* **EXTRAIT SÉLECTIONNÉ**:
++++++++

En effet, dans l’arène des relations internationales et surtout interétatiques, la liberté de presse tant clamée et vantée en Occident perd sérieusement de sa substance pour s’aligner sur la raison d’état. Bien sûr, il y a forcément des exceptions mineures à ce constat. Mais la règle est bien à l’affirmation continue de la pensée et du modèle unique occidental. L’État peut donc être considéré comme un facteur structurel de l’industrie médiatique occidentale dans sa dynamique internationaliste. Cela participe d’une stratégie de domination idéologique, économique et culturelle du monde hors occident par le moyen du monopole médiatique et communicationnel.

A. Plusieurs chaînes de télévision et de radio appartiennent aux Etats
Pour ce faire, au niveau national, plusieurs chaînes de télévision et de radio appartiennent aux Etats, à l’instar de la très célèbre radio Rfi qui est d’ailleurs rattachée au Quai d’Orsay (Ministère français des affaires étrangères). Il faut aussi noter que la chaîne de télévision française France 24 a été expressément crée par l’Elysée dans un but de stratégie médiatique internationale. Il était question de faire entendre la voix de la France (ou plus exactement du gouvernement français) à l’étranger. Leurs dirigeants sont généralement nommés sur des critères politiques. Ainsi en France, pays phare du camp occidental, le Pdg de France Télévision, Patrick de Carolis, est un proche de Jacques Chirac. Tout comme le Pdg de Radio France, Jean- Paul Cluzel, est un intime d’Alain Juppé et proche de Nicolas Sarkozy. Il ne cache d’ailleurs pas ses « idées de droite, catholiques et libérales ». Au niveau local, les mairies, communautés de communes, conseils généraux et régionaux possèdent de nombreux journaux d’informations. Ils exercent de plus une influence sur les médias locaux par les subventions qu’ils leur allouent. L’Etat français a également une influence sur l’Afp, principale source française d’informations, et le Conseil Supérieur de l’Audiovisuel (Csa), organisme de contrôle des médias. Bien que l’Afp soit théoriquement indépendante des pouvoirs publics, l’État français constitue sa principale source de revenu et peut faire des pressions sur les nominations. Il en va de même pour le Csa, dont les 9 membres sont nommés par le Sénat, l’Assemblée nationale et le président de la République. Actuellement d’ailleurs, les 9 membres appartiennent à l’Ump. Il s’agit de : Dominique Baudis (maire de Toulouse), Sylvie Genevoix (ex responsable à Madame Figaro), Marie-Laure Denis (ex cabinet du maire de Paris Jean Tibéri), Agnès Vincent (réalisatrice pour France 3 de l’élogieux documentaire Bernadette Chirac, première dame de France).

++++++++

* **ACTIONS À MENER**:
a) D’après l’extrait sur les médias et l’État, à quel ministère la radio Rfi est-elle rattachée ?
b) Recopiez le passage de l’extrait sur les médias et l’État qui commence à « En effet, dans » et se termine à « médiatique et communicationnel. ».

* **DONNÉES ENREGISTRÉES**:

++++++++

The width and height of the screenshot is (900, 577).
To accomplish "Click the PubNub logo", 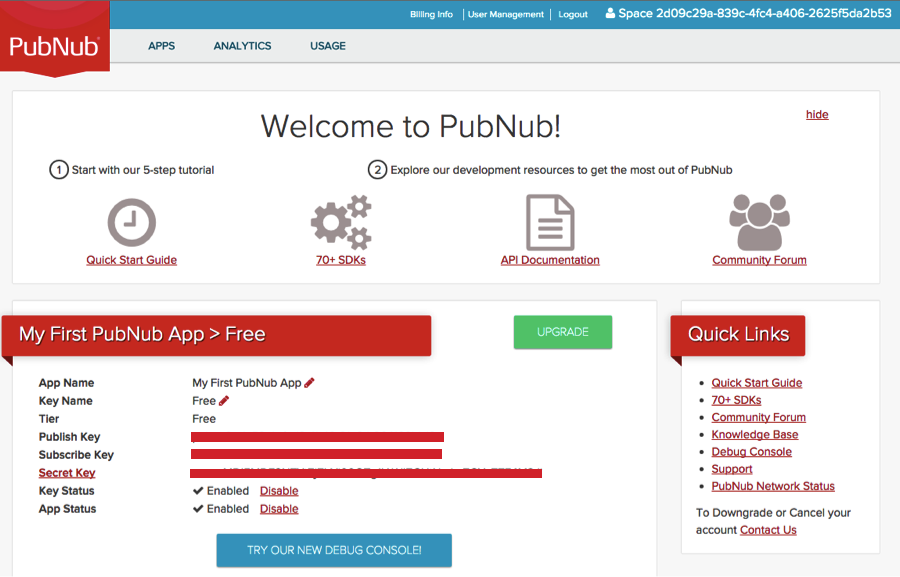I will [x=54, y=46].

++++++++

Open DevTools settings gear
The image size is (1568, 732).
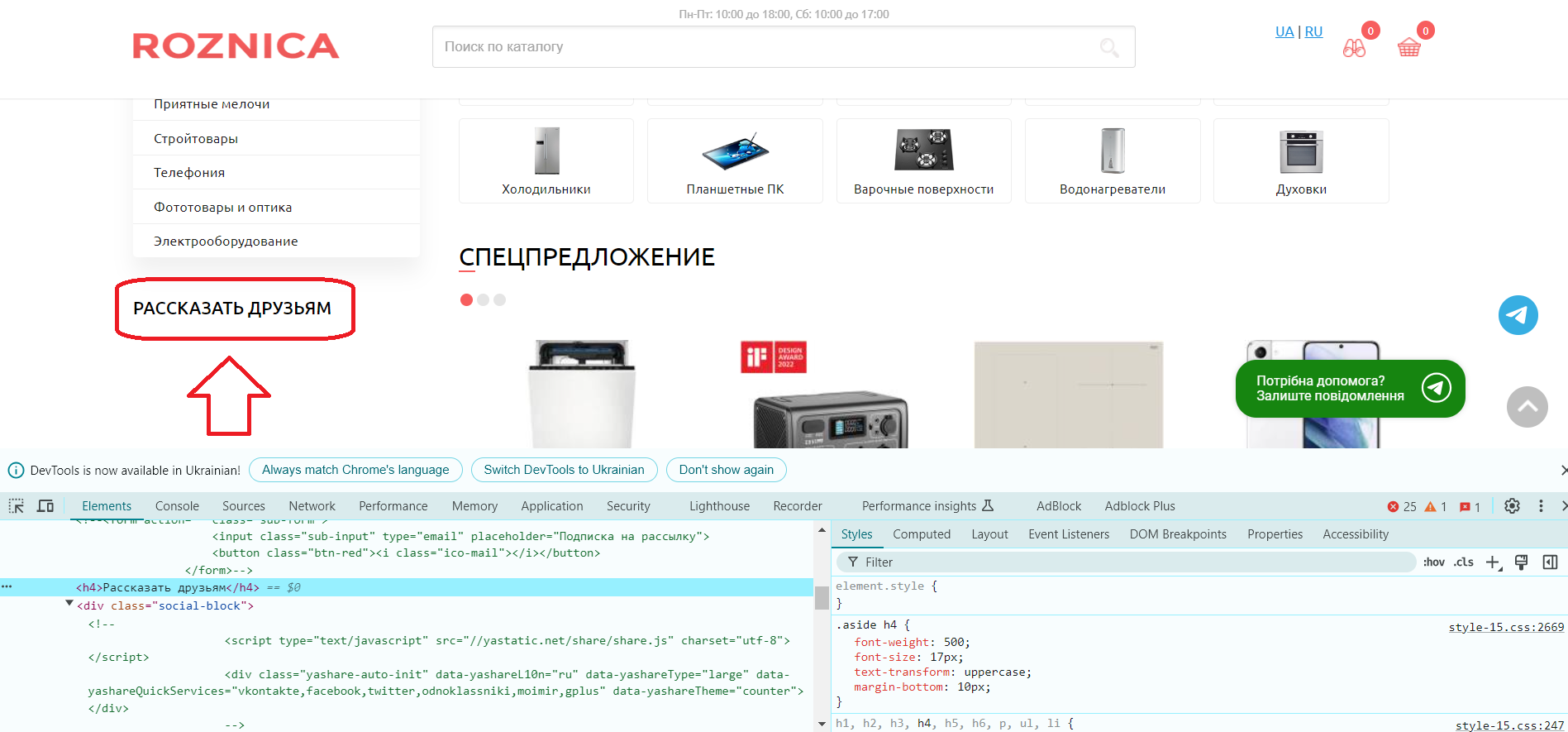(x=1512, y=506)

++++++++

* **RÉPONSES PAR TÂCHE**:
a) Au Quai d’Orsay, le ministère français des affaires étrangères.

b)
En effet, dans l’arène des relations internationales et surtout interétatiques, la liberté de presse tant clamée et vantée en Occident perd sérieusement de sa substance pour s’aligner sur la raison d’état. Bien sûr, il y a forcément des exceptions mineures à ce constat. Mais la règle est bien à l’affirmation continue de la pensée et du modèle unique occidental. L’État peut donc être considéré comme un facteur structurel de l’industrie médiatique occidentale dans sa dynamique internationaliste. Cela participe d’une stratégie de domination idéologique, économique et culturelle du monde hors occident par le moyen du monopole médiatique et communicationnel.